-- start of DATA FOR THIS TASK --
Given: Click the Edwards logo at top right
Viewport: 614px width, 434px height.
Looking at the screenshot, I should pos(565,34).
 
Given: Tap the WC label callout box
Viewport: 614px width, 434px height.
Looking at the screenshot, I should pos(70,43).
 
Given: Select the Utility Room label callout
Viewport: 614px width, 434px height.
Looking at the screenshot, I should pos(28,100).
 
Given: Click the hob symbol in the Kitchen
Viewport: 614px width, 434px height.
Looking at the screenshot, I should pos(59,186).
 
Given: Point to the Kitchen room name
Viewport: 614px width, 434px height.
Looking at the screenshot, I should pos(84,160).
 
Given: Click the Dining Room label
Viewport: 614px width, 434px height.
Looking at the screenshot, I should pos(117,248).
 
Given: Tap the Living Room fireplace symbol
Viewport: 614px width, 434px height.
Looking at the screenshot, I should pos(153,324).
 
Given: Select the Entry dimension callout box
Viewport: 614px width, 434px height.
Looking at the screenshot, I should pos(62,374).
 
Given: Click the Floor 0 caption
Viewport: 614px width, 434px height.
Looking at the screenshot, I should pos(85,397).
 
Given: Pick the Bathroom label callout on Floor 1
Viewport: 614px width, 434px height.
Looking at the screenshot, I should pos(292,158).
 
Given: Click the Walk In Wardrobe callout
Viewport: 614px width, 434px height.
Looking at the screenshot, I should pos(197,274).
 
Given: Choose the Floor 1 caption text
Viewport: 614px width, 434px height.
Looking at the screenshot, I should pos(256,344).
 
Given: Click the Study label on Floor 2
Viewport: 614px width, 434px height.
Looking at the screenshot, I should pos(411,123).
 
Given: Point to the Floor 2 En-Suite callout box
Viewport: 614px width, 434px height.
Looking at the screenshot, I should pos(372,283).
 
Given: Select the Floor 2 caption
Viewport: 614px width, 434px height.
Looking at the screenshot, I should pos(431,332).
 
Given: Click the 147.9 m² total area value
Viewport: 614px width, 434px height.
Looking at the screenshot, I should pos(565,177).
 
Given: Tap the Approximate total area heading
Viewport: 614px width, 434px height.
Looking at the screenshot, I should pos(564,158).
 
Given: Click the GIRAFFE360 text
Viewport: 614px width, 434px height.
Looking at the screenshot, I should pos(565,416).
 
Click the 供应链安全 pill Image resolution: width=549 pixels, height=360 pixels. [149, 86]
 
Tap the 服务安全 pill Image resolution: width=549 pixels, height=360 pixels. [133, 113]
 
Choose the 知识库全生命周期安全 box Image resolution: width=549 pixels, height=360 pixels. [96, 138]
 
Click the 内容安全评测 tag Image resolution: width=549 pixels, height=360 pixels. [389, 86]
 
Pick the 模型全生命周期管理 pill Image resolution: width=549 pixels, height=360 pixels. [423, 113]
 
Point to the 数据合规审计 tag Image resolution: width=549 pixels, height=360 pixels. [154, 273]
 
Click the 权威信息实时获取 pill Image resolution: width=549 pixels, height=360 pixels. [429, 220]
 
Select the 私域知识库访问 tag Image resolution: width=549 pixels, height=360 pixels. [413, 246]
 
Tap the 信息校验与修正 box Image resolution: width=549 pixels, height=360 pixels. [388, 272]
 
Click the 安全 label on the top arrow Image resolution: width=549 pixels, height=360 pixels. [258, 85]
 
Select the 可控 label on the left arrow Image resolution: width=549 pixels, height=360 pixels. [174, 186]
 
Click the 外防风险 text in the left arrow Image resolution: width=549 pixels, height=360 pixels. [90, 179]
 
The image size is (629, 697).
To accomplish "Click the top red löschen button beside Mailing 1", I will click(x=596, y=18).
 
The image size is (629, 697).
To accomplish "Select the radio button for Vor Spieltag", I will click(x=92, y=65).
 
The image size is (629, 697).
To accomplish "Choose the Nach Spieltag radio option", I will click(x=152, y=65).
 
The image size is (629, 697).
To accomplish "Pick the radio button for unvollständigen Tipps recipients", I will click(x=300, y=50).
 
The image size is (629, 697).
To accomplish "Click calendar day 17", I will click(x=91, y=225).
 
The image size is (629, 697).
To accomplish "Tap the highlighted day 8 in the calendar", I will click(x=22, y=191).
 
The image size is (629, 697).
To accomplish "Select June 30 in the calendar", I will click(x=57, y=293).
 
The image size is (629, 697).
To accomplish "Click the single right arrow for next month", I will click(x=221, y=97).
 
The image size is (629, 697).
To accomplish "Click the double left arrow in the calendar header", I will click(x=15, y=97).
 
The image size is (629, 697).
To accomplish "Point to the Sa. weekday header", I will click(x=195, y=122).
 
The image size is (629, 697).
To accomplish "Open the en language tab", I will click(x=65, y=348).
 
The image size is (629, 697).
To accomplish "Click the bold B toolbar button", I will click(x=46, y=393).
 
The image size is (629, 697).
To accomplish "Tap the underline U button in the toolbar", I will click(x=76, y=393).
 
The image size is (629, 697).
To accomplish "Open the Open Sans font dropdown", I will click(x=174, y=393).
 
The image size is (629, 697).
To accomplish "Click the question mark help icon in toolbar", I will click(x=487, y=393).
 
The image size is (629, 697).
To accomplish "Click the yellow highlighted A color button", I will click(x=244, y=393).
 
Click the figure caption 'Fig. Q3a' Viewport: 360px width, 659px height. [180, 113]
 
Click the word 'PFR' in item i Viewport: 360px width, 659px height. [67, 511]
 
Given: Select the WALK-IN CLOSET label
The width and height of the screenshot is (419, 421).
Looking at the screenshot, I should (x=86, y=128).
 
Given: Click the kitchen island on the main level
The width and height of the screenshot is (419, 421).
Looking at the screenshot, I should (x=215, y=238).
-- end of DATA FOR THIS TASK --
WHAT YOU ARE ASKED TO DO:
Scale the data from the line with "Tap the 信息校验与修正" to the line with "Click the 外防风险", both lines included. Write out each of those lines again, requests and all, with every coordinate in the answers multiplied by 0.3 and rounded to a whole number, halves rounding up.

TASK RESPONSE:
Tap the 信息校验与修正 box Image resolution: width=549 pixels, height=360 pixels. [116, 82]
 
Click the 安全 label on the top arrow Image resolution: width=549 pixels, height=360 pixels. [77, 26]
 
Select the 可控 label on the left arrow Image resolution: width=549 pixels, height=360 pixels. [52, 56]
 
Click the 外防风险 text in the left arrow Image resolution: width=549 pixels, height=360 pixels. [27, 54]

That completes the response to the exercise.